TEXTE DE RÉFÉRENCE:
━━━━
Évolution de la population mondiale : « La grande vague migratoire viendra d’Égypte »
La démographie détermine en grande partie le succès et l’échec des peuples, mais il est indéniable qu’elle est difficile à ajuster. L’Anglais Paul Morland se risque à faire quelques prédictions. « Les Européens seront confrontés au spectre d’une vieillesse pauvre et d’un gouvernement en faillite, et les États-Unis sont un empire mondial sur le retour ».
La résistance aux migrants, qui a conduit à des scores élevés pour les partis d’extrême droite et au Brexit. L’élection du président américain Donald Trump, entre autres « grâce » à la promesse de construire un mur à la frontière entre le Mexique et les États-Unis. Le nombre croissant d’attaques mortelles perpétrées par des jeunes d’extrême droite contre des innocents. Ils ont une chose en commun : ce sont des combats d’arrière-garde.
Du moins, c’est ce qu’affirme le célèbre démographe britannique Paul Morland dans son livre consternant « The Human Tide » (La marée humaine). Selon Morland, l’évolution démographique explique une grande partie du cours de notre histoire. Elle peut aussi donner une indication sur l’évolution de notre avenir, mais il faut alors oser utiliser une échelle de temps très large. Exactement ce que la plupart des gens, y compris les politiciens, font rarement. C’est pourquoi beaucoup d’entre nous, sans s’en rendre compte, sont préoccupés par des phénomènes déjà démographiquement dépassés.
La démographie est la science de l’évolution de notre population. C’est une histoire de naissances, de morts et de migrations. Elles viennent par cycles : parfois elles augmentent, puis elles diminuent de nouveau – c’est la « marée » dont il est question dans le titre du livre. La combinaison des trois détermine la croissance ou la baisse d’une population. Selon Morland, la croissance et la décroissance démographique expliquent presque tous les grands changements mondiaux des 200 dernières années, de la montée de l’Empire britannique au printemps arabe.
Annexion et colonisation
Le récit de Morland commence par la Révolution industrielle des années 1800 au coeur de l’Angleterre. Non seulement elle a eu un effet majeur sur le confort de plus en plus de personnes, mais elle a également favorisé une « transition démographique » : les femmes ont moins d’enfants, qui meurent aussi moins facilement. En moyenne, les gens vivent plus longtemps, ce qui entraîne une explosion démographique. Un tel changement s’est produit depuis lors dans la plupart des régions du monde : là où l’industrialisation augmente le confort, le nombre d’enfants par femme diminue et les gens vivent plus longtemps.
━━━━
SEGMENT DE DONNÉES:

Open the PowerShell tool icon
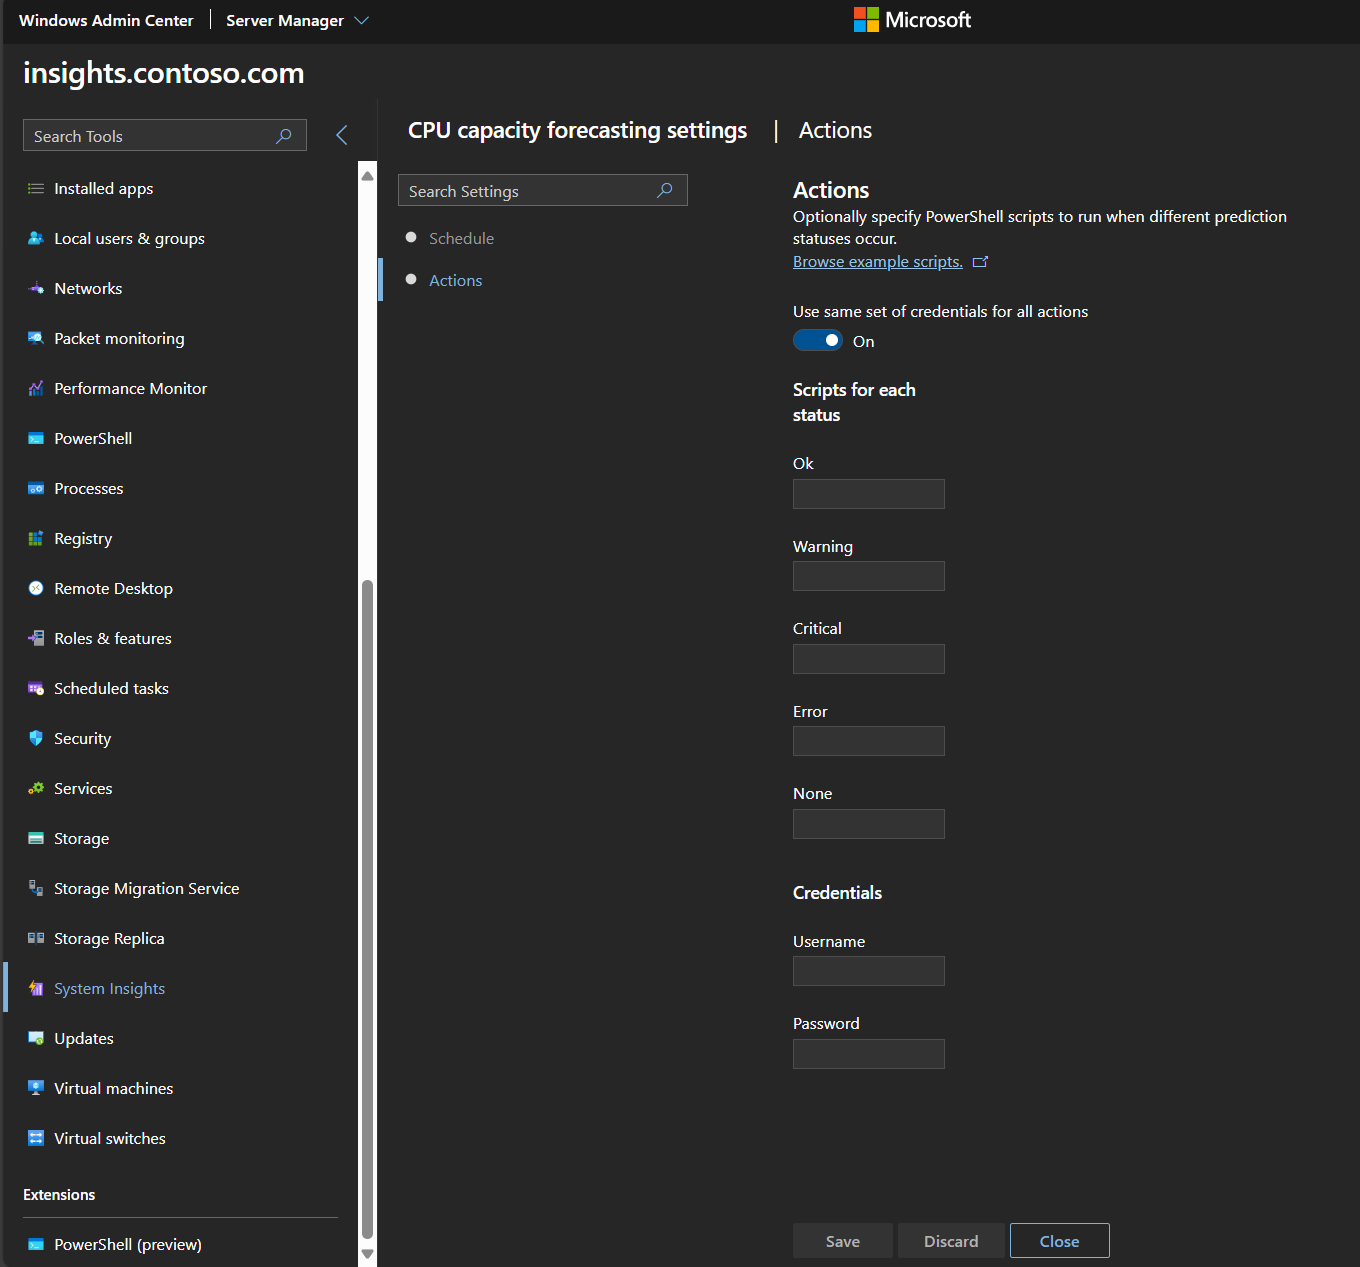This screenshot has height=1267, width=1360. [36, 439]
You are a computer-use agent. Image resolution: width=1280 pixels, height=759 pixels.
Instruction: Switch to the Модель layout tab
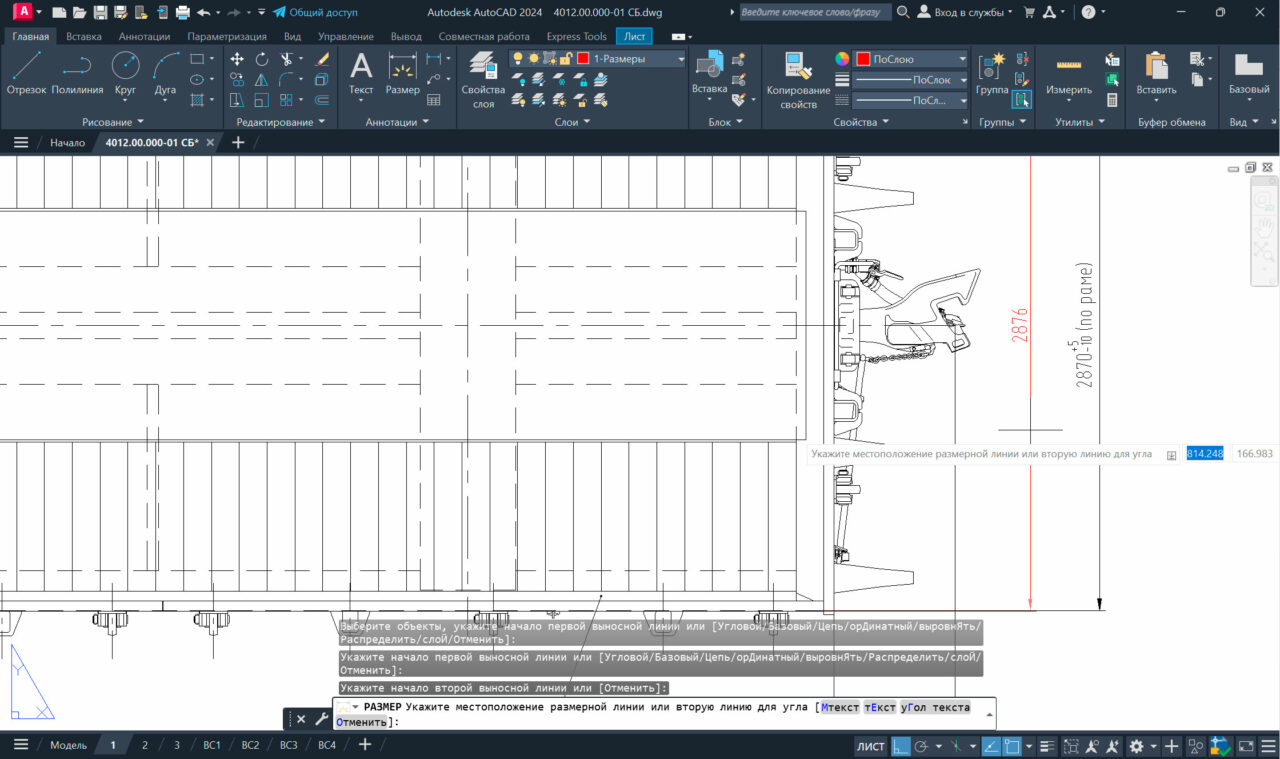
━━━━
SÉRIE D'EXERCICES:
**a.** Transcrivez fidèlement le passage du texte sur l'évolution démographique qui va de « Du moins, c’est » jusqu'à « déjà démographiquement dépassés. ».
**b.** Reprenez le texte sur l'évolution démographique à l'endroit où il s'arrête et poursuivez sa rédaction.

RÉPONSES ATTENDUES:
**a.**
Du moins, c’est ce qu’affirme le célèbre démographe britannique Paul Morland dans son livre consternant « The Human Tide » (La marée humaine). Selon Morland, l’évolution démographique explique une grande partie du cours de notre histoire. Elle peut aussi donner une indication sur l’évolution de notre avenir, mais il faut alors oser utiliser une échelle de temps très large. Exactement ce que la plupart des gens, y compris les politiciens, font rarement. C’est pourquoi beaucoup d’entre nous, sans s’en rendre compte, sont préoccupés par des phénomènes déjà démographiquement dépassés.

**b.**
Presque partout, beaucoup de jeunes femmes ont eu moins d’enfants, mais comme elles étaient si nombreuses, le nombre d’enfants dans une communauté augmentait tout de même. C’est la principale raison pour laquelle la population humaine continuera d’augmenter au 21e siècle. Le nombre d’enfants par femme dans le monde diminue rapidement, dans de nombreux endroits même en dessous du seuil de remplacement, c’est-à-dire le nombre d’enfants nécessaires pour compenser le nombre de décès. Cependant, comme il y a encore beaucoup de jeunes femmes, il faudra un certain temps avant que la diminution du nombre d’enfants par mère ne provoque une baisse de la population. C’est ce qu’on appelle le « momentum démographique « .
La Révolution industrielle a eu de grands effets non seulement sur la société britannique, mais aussi sur le reste du monde. Comme de moins en moins de Britanniques travaillent dans l’agriculture, une partie de l’approvisionnement alimentaire doit venir d’ailleurs. Les Britanniques pouvaient compter sur l’Amérique du Nord et l’Australie, deux continents qu’ils avaient pratiquement annexés en liquidant les rares habitants locaux (les Indiens et les Aborigènes). Des colonies comme l’Inde et la Rhodésie étaient également utilisées pour nourrir la patrie. À l’époque, la Grande-Bretagne était de loin l’économie la plus éminente du monde.
Cependant, les zones colonisées sont affectées par les bénédictions de l’Etat-Mère. L’éducation et la médecine y sont importées. En conséquence, elles sont elles aussi tombées sous l’emprise de la transition démographique. D’autres pays, comme l’Allemagne et la Russie (et, dans une moindre mesure, la France), ont également rapidement commencé à copier le modèle industriel britannique. Les nations ont commencé à se surveiller les unes les autres, surtout en ce qui concerne la croissance de leur population. Le nombre de naissances est devenu un facteur politique de plus en plus important.
Selon Morland, les deux guerres mondiales du siècle dernier résultent en partie de la peur des Allemands face à la croissance rapide du nombre de Russes. Le cours des deux guerres a en effet été déterminé par le nombre d’hommes mobilisables, tant du côté des Alliés que du côté russe. Plus il y a de chair à canon, plus les chances de victoire sont grandes. Les Allemands ont été envahis à deux reprises des deux côtés et n’ont pas été en mesure de faire face aux lourdes pertes à long terme. Le taux de mortalité est devenu trop élevé par rapport au nombre de naissances.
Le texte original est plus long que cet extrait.